Let this concoction boil for about 10 minutes, before putting the lid on and transferring to the oven to cook for about two hours. During that time, go sit down with a glass of wine! You’ve been working so hard (but don’t forget to set a timer). Check your stew at about an hour and a half to see if each kind of veggie and beef pieces are tender. If you want it to be softer, then cook it a little longer! But now is a good time to taste your liquid and see if you like the way it tastes. I have a feeling you will, but if you need more salt or pepper, then go for it! Now is also the time to take about a cup of liquid aside and add some flour to it, in order to thicken your stew. Take your liquid and flour mixture and reunite it with the rest of the stew. Mix well.
When it has cooked to your desired tenderness, remove from the oven and allow to cool slightly before serving it up over some cooked egg noodles or alongside a beautiful loaf of crunchy bread for sopping up all that fantastic stew. Try your very best to be sure to not serve up one of your bay leaves or thyme sprigs, as those aren’t particularly palatable. It isn’t the end of the world if you forget though, it’s just a little embarrassing if your guest pulls a bay leaf out of their mouth with a look of bewilderment.
Congratulations, my friend. You’ve made a real-deal beef stew with your very own hands, and you survived! You are unstoppable! Let me be the first to say, I am proud of you. Enjoy now, and leave the cleanup for later.

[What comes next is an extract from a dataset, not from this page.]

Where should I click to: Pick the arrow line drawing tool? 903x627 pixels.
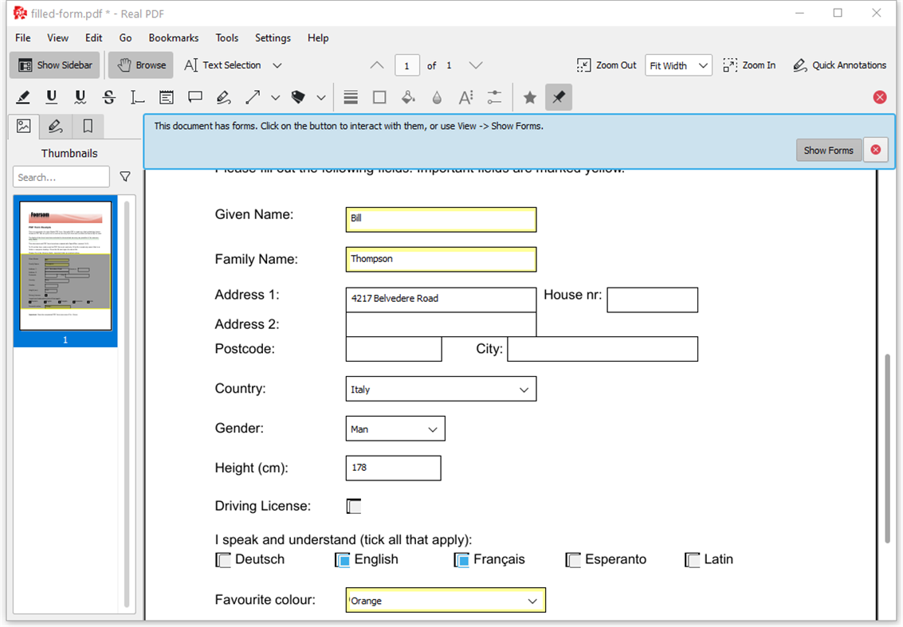click(x=252, y=97)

*Note: Always use alcohol that you would actually drink to cook with. I used a red blend by Apothic that I already had open, but this stew also goes well with beer! Particularly a Guinness. Have fun with it! Make it your own!
Real Deal Beef Stew
A hearty stew flavored with savory herbs, red wine, and love.

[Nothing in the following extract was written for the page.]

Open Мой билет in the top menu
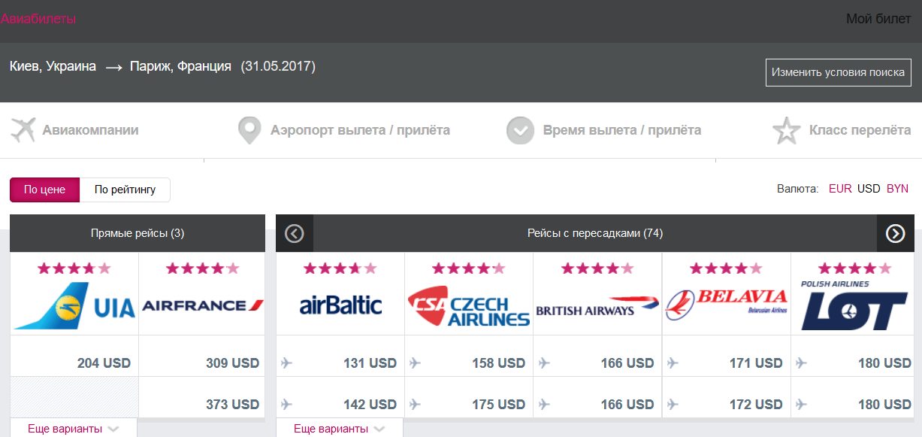This screenshot has width=922, height=437. coord(878,20)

- 1 lb. chuck roast or stew meat cut into 1 inch pieces
- 8 strips thick cut bacon, cut into 1 inch pieces
- olive oil to sauté
- 4 cups of beef broth
- 1 cup of red wine
- 1 cup of water
- 1 medium onion, yellow or white
- 4 large carrots peeled and sliced
- 2 cups baby red potatoes sliced
- 1 cup sliced mushrooms
- 2 stalks of celery sliced
- 1 tbsp. tomato paste
- 2 1/2 tbsp flour
- Salt and pepper to taste
- 2 bay leaves
- several fresh thyme sprigs
- 4-6 cloves of garlic, minced
- Preheat your oven to 375. Heat a large oven proof pot or dutch oven over medium high heat with olive oil. Season beef with salt and pepper and add beef pieces to the pot to brown. Once browned, remove from pot. Retain liquid and oil.
- Add diced onions and minced garlic to pot with leftover oil, possibly adding more if necessary, making sure the garlic doesn’t stick to the bottom. Cook until the onions are almost clear. Add chopped bacon until almost cooked and has released fat. Add beef back to the pot.

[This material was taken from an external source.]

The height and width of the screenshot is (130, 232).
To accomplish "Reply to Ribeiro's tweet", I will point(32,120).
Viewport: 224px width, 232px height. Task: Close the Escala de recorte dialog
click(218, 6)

- Add beef broth, wine, tomato paste, potatoes, carrots, mushrooms, and celery to the mix. Stir well and scrape bottom of pan to deglaze pan. Then add bay leaves and thyme sprigs, and stir well.
- Allow mixture to boil covered for 10-15 minutes before transferring pot to the oven to cook for 1 hr- 1 1/2 hrs.
- With 30 min. left to cook, check on the tenderness of the vegetables and the beef to determine if the remaining time is necessary. The longer you let it cook, the more tender the beef will be.
- Take 1 cup of cooking liquid from the pot and mix 1/4 cup of flour into it to thicken the liquid. Add this mixture back to the pot. Stir well and allow to cook for however long is remaining.
- Remove from oven, and remove bay leaves and thyme sprigs from the stew. Serve over cooked egg noodles or alongside crispy artisan bread.